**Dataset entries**
Start of Block

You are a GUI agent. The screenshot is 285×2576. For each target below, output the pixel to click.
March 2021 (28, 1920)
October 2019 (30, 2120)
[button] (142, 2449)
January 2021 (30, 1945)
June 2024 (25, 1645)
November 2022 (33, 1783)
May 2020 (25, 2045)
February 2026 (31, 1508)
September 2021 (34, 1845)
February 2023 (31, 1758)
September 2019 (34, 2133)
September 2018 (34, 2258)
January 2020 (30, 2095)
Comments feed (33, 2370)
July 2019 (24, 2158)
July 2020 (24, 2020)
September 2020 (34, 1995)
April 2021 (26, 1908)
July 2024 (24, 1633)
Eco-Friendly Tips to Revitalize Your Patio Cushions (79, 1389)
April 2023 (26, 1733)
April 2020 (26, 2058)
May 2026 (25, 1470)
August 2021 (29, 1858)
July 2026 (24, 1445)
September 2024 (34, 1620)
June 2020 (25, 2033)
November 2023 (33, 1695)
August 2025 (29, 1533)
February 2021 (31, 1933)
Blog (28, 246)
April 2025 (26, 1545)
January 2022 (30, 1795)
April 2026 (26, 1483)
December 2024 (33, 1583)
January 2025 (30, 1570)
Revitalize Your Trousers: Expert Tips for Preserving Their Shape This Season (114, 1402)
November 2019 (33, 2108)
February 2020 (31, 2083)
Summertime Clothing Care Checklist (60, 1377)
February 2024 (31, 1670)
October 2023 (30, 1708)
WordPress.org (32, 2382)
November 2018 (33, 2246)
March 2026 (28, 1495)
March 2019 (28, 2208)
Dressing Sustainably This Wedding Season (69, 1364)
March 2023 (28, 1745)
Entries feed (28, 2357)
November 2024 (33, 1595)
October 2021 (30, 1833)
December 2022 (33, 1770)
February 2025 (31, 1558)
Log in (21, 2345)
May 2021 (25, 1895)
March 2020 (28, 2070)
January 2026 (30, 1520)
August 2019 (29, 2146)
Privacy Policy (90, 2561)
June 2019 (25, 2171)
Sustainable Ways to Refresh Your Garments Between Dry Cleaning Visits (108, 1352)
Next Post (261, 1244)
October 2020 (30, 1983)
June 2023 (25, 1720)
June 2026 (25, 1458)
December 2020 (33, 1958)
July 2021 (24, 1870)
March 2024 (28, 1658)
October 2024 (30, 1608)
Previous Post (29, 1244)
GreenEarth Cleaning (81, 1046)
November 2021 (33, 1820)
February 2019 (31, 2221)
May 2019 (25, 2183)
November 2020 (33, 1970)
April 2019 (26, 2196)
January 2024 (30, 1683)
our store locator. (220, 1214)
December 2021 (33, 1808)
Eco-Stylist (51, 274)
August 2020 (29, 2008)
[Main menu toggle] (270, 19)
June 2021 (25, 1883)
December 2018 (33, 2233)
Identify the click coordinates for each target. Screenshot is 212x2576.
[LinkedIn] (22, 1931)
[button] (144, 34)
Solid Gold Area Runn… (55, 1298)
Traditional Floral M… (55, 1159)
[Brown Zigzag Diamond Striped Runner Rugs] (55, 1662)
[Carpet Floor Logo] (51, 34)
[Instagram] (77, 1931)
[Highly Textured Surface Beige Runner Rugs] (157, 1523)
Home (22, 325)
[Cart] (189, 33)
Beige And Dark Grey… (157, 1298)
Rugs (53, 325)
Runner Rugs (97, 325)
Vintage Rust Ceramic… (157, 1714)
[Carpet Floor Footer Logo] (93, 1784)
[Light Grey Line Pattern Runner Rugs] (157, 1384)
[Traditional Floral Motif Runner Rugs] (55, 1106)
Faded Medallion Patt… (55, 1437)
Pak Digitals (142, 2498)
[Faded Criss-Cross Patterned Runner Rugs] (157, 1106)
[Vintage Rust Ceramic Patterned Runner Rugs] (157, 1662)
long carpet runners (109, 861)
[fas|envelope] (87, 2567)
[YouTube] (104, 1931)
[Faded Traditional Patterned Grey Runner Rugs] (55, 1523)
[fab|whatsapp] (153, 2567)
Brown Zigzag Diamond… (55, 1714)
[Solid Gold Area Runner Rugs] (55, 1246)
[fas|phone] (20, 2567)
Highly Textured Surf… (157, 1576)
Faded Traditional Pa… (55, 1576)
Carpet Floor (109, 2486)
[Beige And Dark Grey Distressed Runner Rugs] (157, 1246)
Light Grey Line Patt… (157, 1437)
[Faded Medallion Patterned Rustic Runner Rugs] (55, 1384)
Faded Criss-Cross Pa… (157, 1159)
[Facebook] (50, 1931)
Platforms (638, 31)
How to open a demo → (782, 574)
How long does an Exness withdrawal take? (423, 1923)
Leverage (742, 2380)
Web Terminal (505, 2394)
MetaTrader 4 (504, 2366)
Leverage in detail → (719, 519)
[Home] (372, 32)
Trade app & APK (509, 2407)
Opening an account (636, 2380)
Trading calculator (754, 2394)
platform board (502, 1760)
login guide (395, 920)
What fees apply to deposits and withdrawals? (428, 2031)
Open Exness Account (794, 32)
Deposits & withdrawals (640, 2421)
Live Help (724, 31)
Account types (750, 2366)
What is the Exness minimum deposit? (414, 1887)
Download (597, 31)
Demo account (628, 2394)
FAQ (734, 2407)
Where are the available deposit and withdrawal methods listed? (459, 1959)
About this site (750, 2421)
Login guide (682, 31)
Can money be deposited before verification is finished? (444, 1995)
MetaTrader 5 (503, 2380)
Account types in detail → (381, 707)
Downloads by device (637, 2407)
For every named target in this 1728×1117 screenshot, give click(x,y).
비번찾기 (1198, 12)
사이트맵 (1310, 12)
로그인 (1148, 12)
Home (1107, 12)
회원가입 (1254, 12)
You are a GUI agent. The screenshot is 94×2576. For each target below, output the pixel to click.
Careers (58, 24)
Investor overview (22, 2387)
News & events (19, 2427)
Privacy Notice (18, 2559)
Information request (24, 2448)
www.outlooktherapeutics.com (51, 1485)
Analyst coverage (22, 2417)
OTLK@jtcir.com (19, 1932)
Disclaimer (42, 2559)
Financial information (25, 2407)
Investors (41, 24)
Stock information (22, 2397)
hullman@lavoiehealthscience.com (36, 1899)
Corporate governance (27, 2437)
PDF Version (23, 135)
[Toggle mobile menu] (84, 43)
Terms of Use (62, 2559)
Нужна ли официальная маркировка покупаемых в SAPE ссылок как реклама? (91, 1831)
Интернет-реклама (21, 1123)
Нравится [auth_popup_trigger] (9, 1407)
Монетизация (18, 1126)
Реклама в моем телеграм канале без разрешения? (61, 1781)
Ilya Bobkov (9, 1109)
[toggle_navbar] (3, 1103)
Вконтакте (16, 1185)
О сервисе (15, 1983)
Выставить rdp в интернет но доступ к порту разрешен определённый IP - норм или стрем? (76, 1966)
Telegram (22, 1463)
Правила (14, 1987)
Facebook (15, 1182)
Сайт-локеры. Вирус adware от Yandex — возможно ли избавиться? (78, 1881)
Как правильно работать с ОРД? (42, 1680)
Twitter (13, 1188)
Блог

End of Block

**Activity**
Print out each line of the data exactly.

**Reply to the task**
You are a GUI agent. The screenshot is 285×2576. For each target below, output the pixel to click.
March 2021 (28, 1920)
October 2019 (30, 2120)
[button] (142, 2449)
January 2021 (30, 1945)
June 2024 (25, 1645)
November 2022 (33, 1783)
May 2020 (25, 2045)
February 2026 (31, 1508)
September 2021 (34, 1845)
February 2023 (31, 1758)
September 2019 (34, 2133)
September 2018 (34, 2258)
January 2020 (30, 2095)
Comments feed (33, 2370)
July 2019 (24, 2158)
July 2020 (24, 2020)
September 2020 (34, 1995)
April 2021 (26, 1908)
July 2024 (24, 1633)
Eco-Friendly Tips to Revitalize Your Patio Cushions (79, 1389)
April 2023 (26, 1733)
April 2020 (26, 2058)
May 2026 (25, 1470)
August 2021 (29, 1858)
July 2026 (24, 1445)
September 2024 (34, 1620)
June 2020 (25, 2033)
November 2023 (33, 1695)
August 2025 (29, 1533)
February 2021 (31, 1933)
Blog (28, 246)
April 2025 (26, 1545)
January 2022 (30, 1795)
April 2026 (26, 1483)
December 2024 (33, 1583)
January 2025 (30, 1570)
Revitalize Your Trousers: Expert Tips for Preserving Their Shape This Season (114, 1402)
November 2019 (33, 2108)
February 2020 (31, 2083)
Summertime Clothing Care Checklist (60, 1377)
February 2024 (31, 1670)
October 2023 (30, 1708)
WordPress.org (32, 2382)
November 2018 (33, 2246)
March 2026 (28, 1495)
March 2019 (28, 2208)
Dressing Sustainably This Wedding Season (69, 1364)
March 2023 (28, 1745)
Entries feed (28, 2357)
November 2024 (33, 1595)
October 2021 (30, 1833)
December 2022 (33, 1770)
February 2025 (31, 1558)
Log in (21, 2345)
May 2021 (25, 1895)
March 2020 (28, 2070)
January 2026 (30, 1520)
August 2019 (29, 2146)
Privacy Policy (90, 2561)
June 2019 (25, 2171)
Sustainable Ways to Refresh Your Garments Between Dry Cleaning Visits (108, 1352)
Next Post (261, 1244)
October 2020 (30, 1983)
June 2023 (25, 1720)
June 2026 (25, 1458)
December 2020 (33, 1958)
July 2021 (24, 1870)
March 2024 (28, 1658)
October 2024 (30, 1608)
Previous Post (29, 1244)
GreenEarth Cleaning (81, 1046)
November 2021 (33, 1820)
February 2019 (31, 2221)
May 2019 (25, 2183)
November 2020 (33, 1970)
April 2019 (26, 2196)
January 2024 (30, 1683)
our store locator. (220, 1214)
December 2021 (33, 1808)
Eco-Stylist (51, 274)
August 2020 (29, 2008)
[Main menu toggle] (270, 19)
June 2021 (25, 1883)
December 2018 (33, 2233)
Identify the click coordinates for each target. Screenshot is 212x2576.
[LinkedIn] (22, 1931)
[button] (144, 34)
Solid Gold Area Runn… (55, 1298)
Traditional Floral M… (55, 1159)
[Brown Zigzag Diamond Striped Runner Rugs] (55, 1662)
[Carpet Floor Logo] (51, 34)
[Instagram] (77, 1931)
[Highly Textured Surface Beige Runner Rugs] (157, 1523)
Home (22, 325)
[Cart] (189, 33)
Beige And Dark Grey… (157, 1298)
Rugs (53, 325)
Runner Rugs (97, 325)
Vintage Rust Ceramic… (157, 1714)
[Carpet Floor Footer Logo] (93, 1784)
[Light Grey Line Pattern Runner Rugs] (157, 1384)
[Traditional Floral Motif Runner Rugs] (55, 1106)
Faded Medallion Patt… (55, 1437)
Pak Digitals (142, 2498)
[Faded Criss-Cross Patterned Runner Rugs] (157, 1106)
[Vintage Rust Ceramic Patterned Runner Rugs] (157, 1662)
long carpet runners (109, 861)
[fas|envelope] (87, 2567)
[YouTube] (104, 1931)
[Faded Traditional Patterned Grey Runner Rugs] (55, 1523)
[fab|whatsapp] (153, 2567)
Brown Zigzag Diamond… (55, 1714)
[Solid Gold Area Runner Rugs] (55, 1246)
[fas|phone] (20, 2567)
Highly Textured Surf… (157, 1576)
Faded Traditional Pa… (55, 1576)
Carpet Floor (109, 2486)
[Beige And Dark Grey Distressed Runner Rugs] (157, 1246)
Light Grey Line Patt… (157, 1437)
[Faded Medallion Patterned Rustic Runner Rugs] (55, 1384)
Faded Criss-Cross Pa… (157, 1159)
[Facebook] (50, 1931)
Platforms (638, 31)
How to open a demo → (782, 574)
How long does an Exness withdrawal take? (423, 1923)
Leverage (742, 2380)
Web Terminal (505, 2394)
MetaTrader 4 (504, 2366)
Leverage in detail → (719, 519)
[Home] (372, 32)
Trade app & APK (509, 2407)
Opening an account (636, 2380)
Trading calculator (754, 2394)
platform board (502, 1760)
login guide (395, 920)
What fees apply to deposits and withdrawals? (428, 2031)
Open Exness Account (794, 32)
Deposits & withdrawals (640, 2421)
Live Help (724, 31)
Account types (750, 2366)
What is the Exness minimum deposit? (414, 1887)
Download (597, 31)
Demo account (628, 2394)
FAQ (734, 2407)
Where are the available deposit and withdrawal methods listed? (459, 1959)
About this site (750, 2421)
Login guide (682, 31)
Can money be deposited before verification is finished? (444, 1995)
MetaTrader 5 (503, 2380)
Account types in detail → (381, 707)
Downloads by device (637, 2407)
For every named target in this 1728×1117 screenshot, give click(x,y).
비번찾기 (1198, 12)
사이트맵 (1310, 12)
로그인 (1148, 12)
Home (1107, 12)
회원가입 (1254, 12)
You are a GUI agent. The screenshot is 94×2576. For each target below, output the pixel to click.
Careers (58, 24)
Investor overview (22, 2387)
News & events (19, 2427)
Privacy Notice (18, 2559)
Information request (24, 2448)
www.outlooktherapeutics.com (51, 1485)
Analyst coverage (22, 2417)
OTLK@jtcir.com (19, 1932)
Disclaimer (42, 2559)
Financial information (25, 2407)
Investors (41, 24)
Stock information (22, 2397)
hullman@lavoiehealthscience.com (36, 1899)
Corporate governance (27, 2437)
PDF Version (23, 135)
[Toggle mobile menu] (84, 43)
Terms of Use (62, 2559)
Нужна ли официальная маркировка покупаемых в SAPE ссылок как реклама? (91, 1831)
Интернет-реклама (21, 1123)
Нравится [auth_popup_trigger] (9, 1407)
Монетизация (18, 1126)
Реклама в моем телеграм канале без разрешения? (61, 1781)
Ilya Bobkov (9, 1109)
[toggle_navbar] (3, 1103)
Вконтакте (16, 1185)
О сервисе (15, 1983)
Выставить rdp в интернет но доступ к порту разрешен определённый IP - норм или стрем? (76, 1966)
Telegram (22, 1463)
Правила (14, 1987)
Facebook (15, 1182)
Сайт-локеры. Вирус adware от Yandex — возможно ли избавиться? (78, 1881)
Как правильно работать с ОРД? (42, 1680)
Twitter (13, 1188)
Блог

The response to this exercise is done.